The novel centres around Pen (don’t call her Penelope), who lives a quiet life with her husband in Perth’s Hills region. She works at the school in administration; he’s a teacher with ambitions. Children don’t seem to be on the agenda for the couple, so they’ve decided to renovate their house instead. While cleaning up, Pen finds a letter her husband wrote to his former lover, a lecturer at his university while he was a student. It was this relationship that landed him in hospital after a breakdown and led him to meet Pen, who was working in a lunch bar near the hospital. Pen doesn’t like the tone of the letter as it insinuates that she is Derrick’s second (and poorer) choice. She decides that she’s going to track down Kathleen, which is easy. She’s working at the university in central Perth, so Pen organises to attend one of her extension classes for the general public. Then she gets a job at the university library. Then she might be falling in love…

This novel starts off quietly, but ends with a roar.
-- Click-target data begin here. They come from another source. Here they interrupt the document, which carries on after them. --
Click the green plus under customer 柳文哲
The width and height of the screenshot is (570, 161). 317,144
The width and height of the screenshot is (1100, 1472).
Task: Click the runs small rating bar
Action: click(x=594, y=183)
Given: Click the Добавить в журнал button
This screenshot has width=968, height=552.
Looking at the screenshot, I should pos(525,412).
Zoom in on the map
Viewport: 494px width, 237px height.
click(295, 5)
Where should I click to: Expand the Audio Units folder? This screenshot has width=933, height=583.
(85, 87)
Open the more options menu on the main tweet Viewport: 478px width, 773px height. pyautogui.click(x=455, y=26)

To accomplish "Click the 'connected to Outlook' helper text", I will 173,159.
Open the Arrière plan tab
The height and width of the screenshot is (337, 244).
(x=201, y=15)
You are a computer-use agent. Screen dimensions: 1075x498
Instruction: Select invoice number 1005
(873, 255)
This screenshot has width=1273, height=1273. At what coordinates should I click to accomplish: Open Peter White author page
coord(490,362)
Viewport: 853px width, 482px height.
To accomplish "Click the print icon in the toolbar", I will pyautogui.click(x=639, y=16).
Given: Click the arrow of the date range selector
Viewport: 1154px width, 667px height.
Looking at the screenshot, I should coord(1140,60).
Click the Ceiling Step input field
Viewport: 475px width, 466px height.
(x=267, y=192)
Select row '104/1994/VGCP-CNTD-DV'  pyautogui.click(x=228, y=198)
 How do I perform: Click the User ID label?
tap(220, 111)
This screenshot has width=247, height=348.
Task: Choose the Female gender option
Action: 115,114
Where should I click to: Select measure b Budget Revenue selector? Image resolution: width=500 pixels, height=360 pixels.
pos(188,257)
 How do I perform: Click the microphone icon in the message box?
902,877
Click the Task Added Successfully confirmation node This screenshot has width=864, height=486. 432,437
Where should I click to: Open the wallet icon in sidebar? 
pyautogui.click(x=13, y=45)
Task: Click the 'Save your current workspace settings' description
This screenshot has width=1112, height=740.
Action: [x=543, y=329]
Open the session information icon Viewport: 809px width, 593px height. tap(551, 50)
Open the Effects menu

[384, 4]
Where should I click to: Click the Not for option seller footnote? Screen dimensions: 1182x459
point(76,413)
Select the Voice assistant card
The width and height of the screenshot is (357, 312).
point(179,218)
It’s a book that seeps into your skin and I simply couldn’t stop thinking about it. I initially thought it would be a tale of quiet domesticity laced with betrayal, but it’s so much more. It’s the blossoming of Pen as a person in her own right, from Derrick’s wife and henpecked daughter to a woman capable of forming a tangled web of lies. It’s about exploration of sexuality, gaining independence and how a marriage can be suffocating for one party and not the other. This is a cleverly plotted novel with a fantastic twist at the end that puts Claustrophobia up there with The Talented Mr Ripley (and a few shades of Carol [or The Price of Salt], also by Patricia Highsmith). I also love how the novel ties in the strange coincidences that tend to happen in Perth – even though the city is growing, no individual seems to be one or two degrees away from the other (it’s highly likely that you’ll open your social media account to find that two people from different parts of your social sphere know each other well). Pen knows that, and it makes her lying and plotting to keep Kathleen and Derrick separate all the more risky. When she goes ‘down south’ (to the south west region of Western Australia) with Kathleen, she’s petrified that she’ll see someone, that there will be some record of her being there. Pen’s desperation to remove all evidence might seem excessive, but there’s probably someone she knows in the same area!

I loved the descriptions of Perth and the Hills area as separate entities, because they are seen that way locally (I’m not going to go into the details, things could get heated!). As Pen comes down the hill to town, she shakes off the shackles that define her as wife. She’s an entirely different person by the time she’s driving by the river to the university (the descriptions are of the University of Western Australia, and yes, there are peacocks). Perth seems to offer both opportunity and freedom to Pen – wouldn’t you feel the same way, driving between the river and native bushland? It also appears to be her own territory, compared to the Hills, which belongs to Derrick. Derrick belongs firmly on the sidelines for most of the book – there’s a subplot of an incident at the school, which is handled with disbelief and shock, but is quickly swept under the carpet. It’s at the conclusion of the novel that he shows his true colours – will they be for or against Pen?

The finale will have you on the edge of your seat. It’s so different to the rest of the book –frenetic and full of feeling. At the end, you’ll be wondering what happens next for Pen and the secrets each individual hides in this town. Part love story and part psychological thriller, Claustrophobia is a book that shouldn’t be missed.